Problem statement: Begin at the line that holds "Task: Click the" and copy each line exactly until the data below ends, including that last line but no pictures.

Records shown:
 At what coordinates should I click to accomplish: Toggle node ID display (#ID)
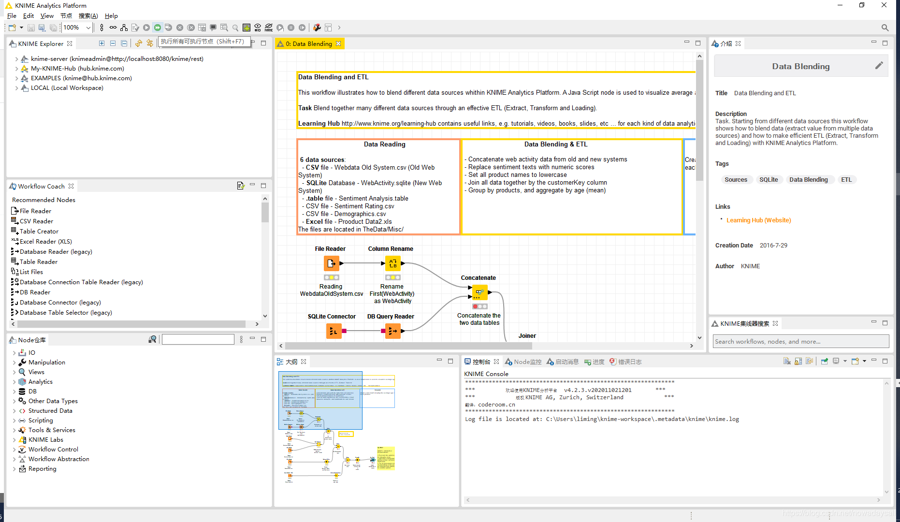tap(258, 28)
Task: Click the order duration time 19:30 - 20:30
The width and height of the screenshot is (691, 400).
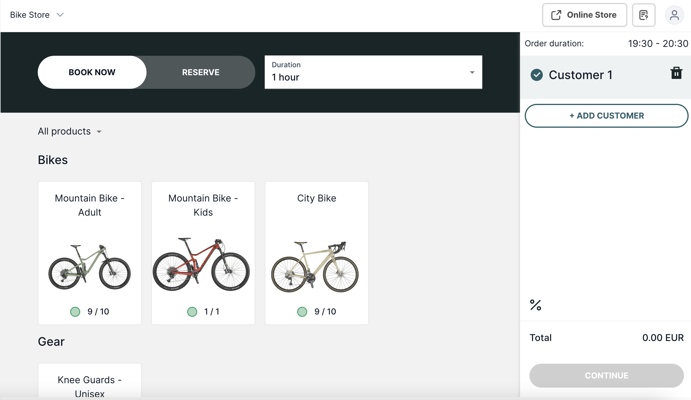Action: tap(658, 43)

Solution to the exercise:
Task: Click the order duration time 19:30 - 20:30
The width and height of the screenshot is (691, 400).
Action: tap(658, 43)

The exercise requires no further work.